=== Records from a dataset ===
******

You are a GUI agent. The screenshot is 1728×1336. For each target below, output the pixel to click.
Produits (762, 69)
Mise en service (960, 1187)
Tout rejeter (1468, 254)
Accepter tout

******

=== Problem to solve ===
Return exactly the lines of the data, and only those, from the line with "Produits (762, 69)" through the last line, inclusive.

=== Answer to the exercise ===
Produits (762, 69)
Mise en service (960, 1187)
Tout rejeter (1468, 254)
Accepter tout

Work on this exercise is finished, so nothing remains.